There is a certain possibility that the 24 MHz RF oscillator or ARM processor power supply is the interference source, which would indicate a really bad circuit layout. It can be checked by selectively deactivating oscillators, switching CPU frequency etc. A simple spectrum monitoring device is required for this kind of tests.
The other explanation is that you have additional component that are generating the interferences. 108 MHz respectively 12 MHz as a possible fundamental aren't used inside the CC2640 at all. A good tool to locate interference sources is a small pick-up coil.
Hi FVM
thank you for your quick response .
The board include more components such as external ARM processor.and MEMS component.
There is 2 external oscillators on board :
32.768 KHz and 24MHz for CC2640.
for the external ARM i used the builtin oscillator.
regarding the power . the RF guide add decoupling capacitors.

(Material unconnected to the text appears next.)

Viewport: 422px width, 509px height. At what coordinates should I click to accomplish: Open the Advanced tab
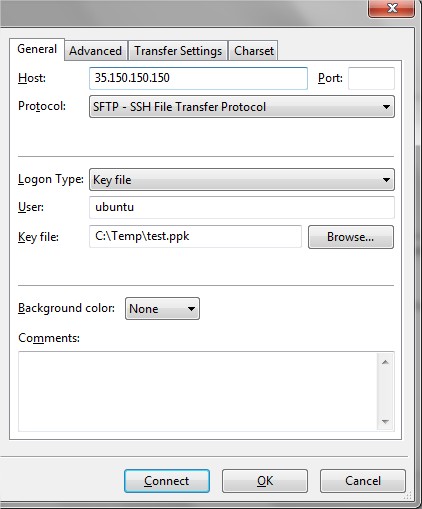point(96,51)
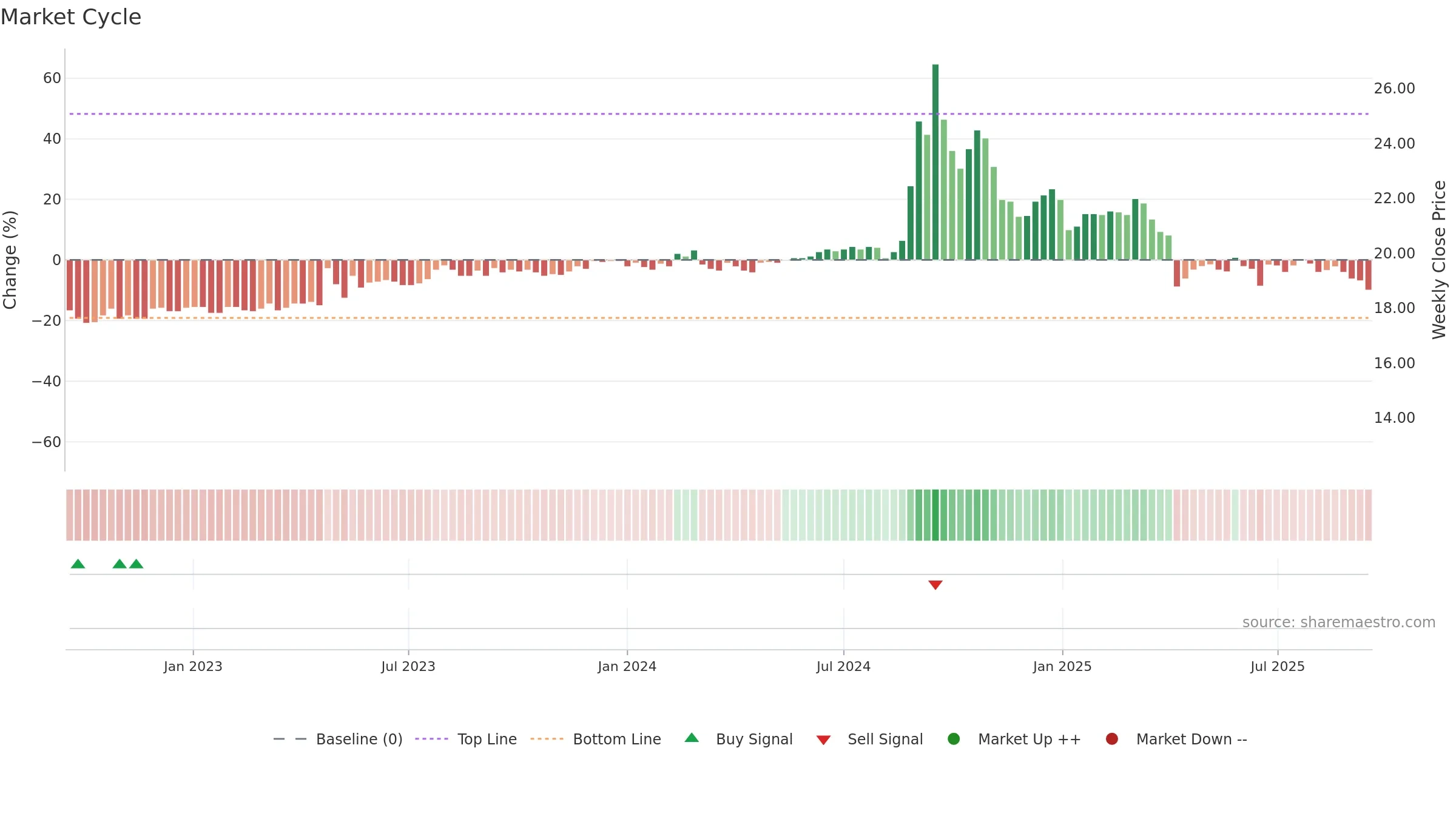Click the Market Up ++ green circle
Image resolution: width=1456 pixels, height=819 pixels.
tap(954, 739)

there is a way to trace this kind of problem without using spectrum monitoring device?
TNX
How? you either will try to locate the emission maximum with a field probe or modify circuit parameters during the radiated emission test. If you can't perform pre-compliance or at least interferer identification measurements yourself, you'll do them in the EMC lab and pay per hour. Price of simple spectrum monitoring devices start at the equivalent of a few lab hours. Some RF knowledge is of course necessary to operate the instrument and understand the results.
could you explain your data. You say it is a 2.4 GHz communication system, but you are showing power transmitted (or leaked) only from 10 to 1000 MHz. WHere is the plat from 2 to 10 GHz, for instance?
You would need to show us your PC board layout, and any shielding you have, along with the schematic for the circuit. Most likely you cut the ground plane in a number of places--making a virtual VHF antenna of the entire board. the energy is not leaking out your antenna, but rather the entire board.
BTW, why not simply rehire the RF engineer to figure it out...this is exactly WHY you hire RF engineers instead of trying to make do without one.
I see some FM and TV Broadcasting signals only..
Yes, that was my first guess too. But hard to believe for measurements made by a professional EMC lab.